> **PAGE**:
_ _ _ _ _ _ _

Il restera. 43,402,735 fr. Cette dernière somme exige l'ouverture d'un nouveau crédit législatif; et en considérant qu'elle doit apurer quatre exercices, on reconnaît que les dépenses effectives auront excédé de bien peu celles prévues pas le budget de ces quatre années: nous disons bien peu, puisque cette époque renferme une nouvelle guerre avec l'Angleterre, la création de la flottille, et la dépense de l'expédition de Saint-Domingue.

Il vient d'être établi que le nouveau crédit à ouvrir pour solder les exercices IX, X, XI et XII, est de 43,402,735 francs. Cette somme, pour éviter les fractions, est portée à 44 millions de francs par le ministre des finances.

Le Gouvernement demande en même temps un nouveau crédit de 16 millions pour l'an XIII, prévoyant que les sommes accordées par le budget de la même année ne suffiront pas pour acquitter toutes les dépenses qui se sont nécessairement accrues par la courte et brillante guerre continentale dont les préparatifs ont dû s'exécuter en l'an XIII. Ainsi, l'on vous propose, Messieurs, d'ouvrir un nouveau crédit de 60 millions dont 44 serviront à liquider les exercices IX, X, XI, et 16 millions à liquider l'exercice de l'an XIII.

Cette proposition est suivie d'un projet qui tend à réaliser ce crédit, et à mettre entre les mains du Gouvernement les moyens de l'appliquer effectivement à l'apurement de tout ce qui peut être dû pour les exercices IX, X, XI, XII et XIII.

_ _ _ _ _ _ _

Pour chaque affirmation, répondez par oui ou par non selon qu'elle correspond ou non au texte sur les nouveaux crédits, et citez à l'identique les mots du texte qui tranchent. 1. Le ministre des finances arrondit la somme de 43 402 735 francs à 44 millions. 2. Le Gouvernement demande 20 millions de plus pour l'an XIII. 3. La période concernée comprend une nouvelle guerre avec l'Angleterre. Basez-vous uniquement sur le texte.

[Entrées de données enregistrées]
_ _ _ _ _ _ _

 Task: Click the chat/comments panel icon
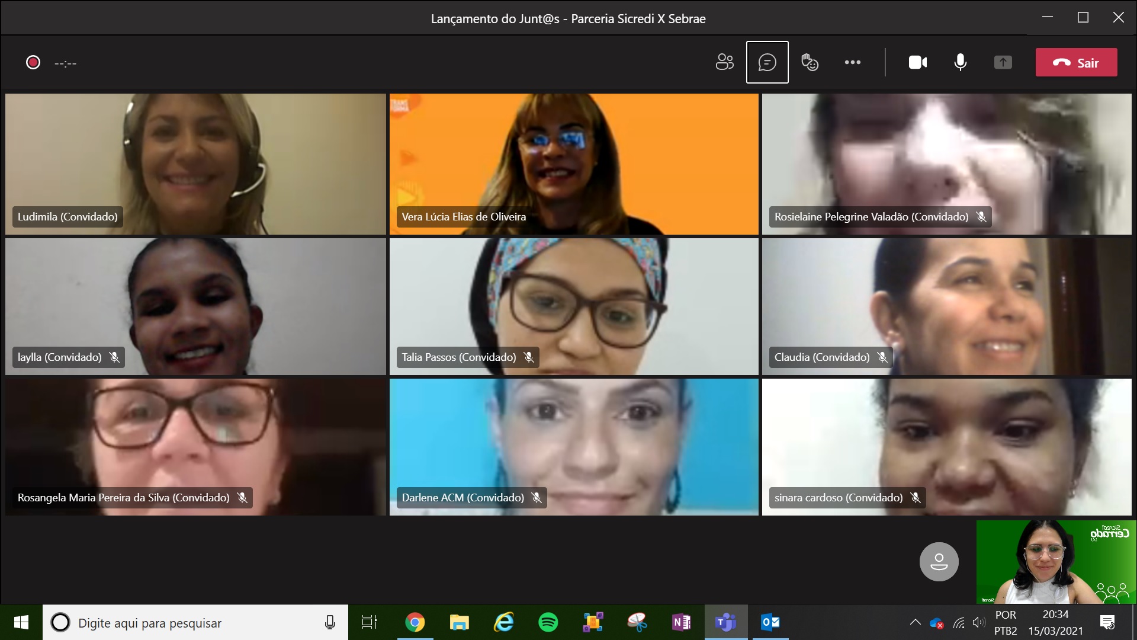tap(766, 62)
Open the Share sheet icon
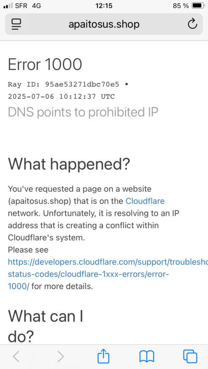The width and height of the screenshot is (208, 369). click(x=104, y=356)
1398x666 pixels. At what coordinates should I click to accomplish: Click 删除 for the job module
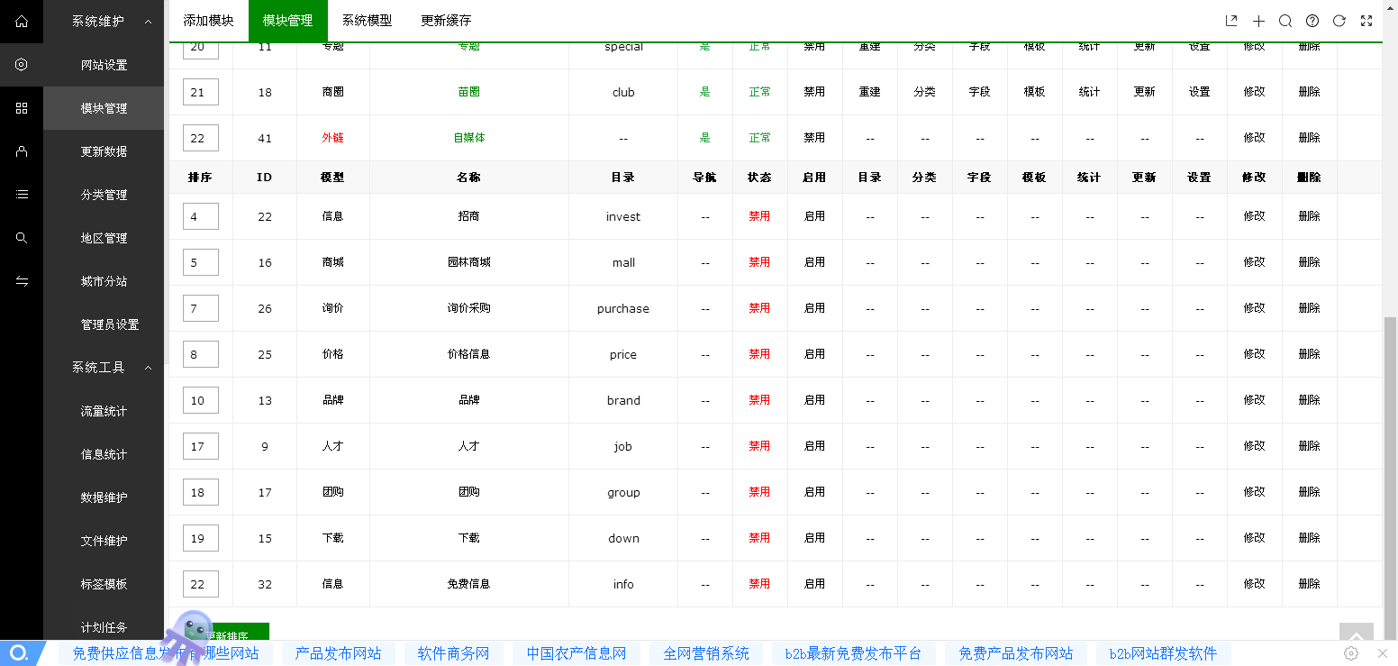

_ _ _ _ _ _ _

> **CORRIGÉ**:
1. Oui : « Cette somme, pour éviter les fractions, est portée à 44 millions de francs par le ministre des finances. »
2. Non : « un nouveau crédit de 16 millions pour l'an XIII »
3. Oui : « cette époque renferme une nouvelle guerre avec l'Angleterre »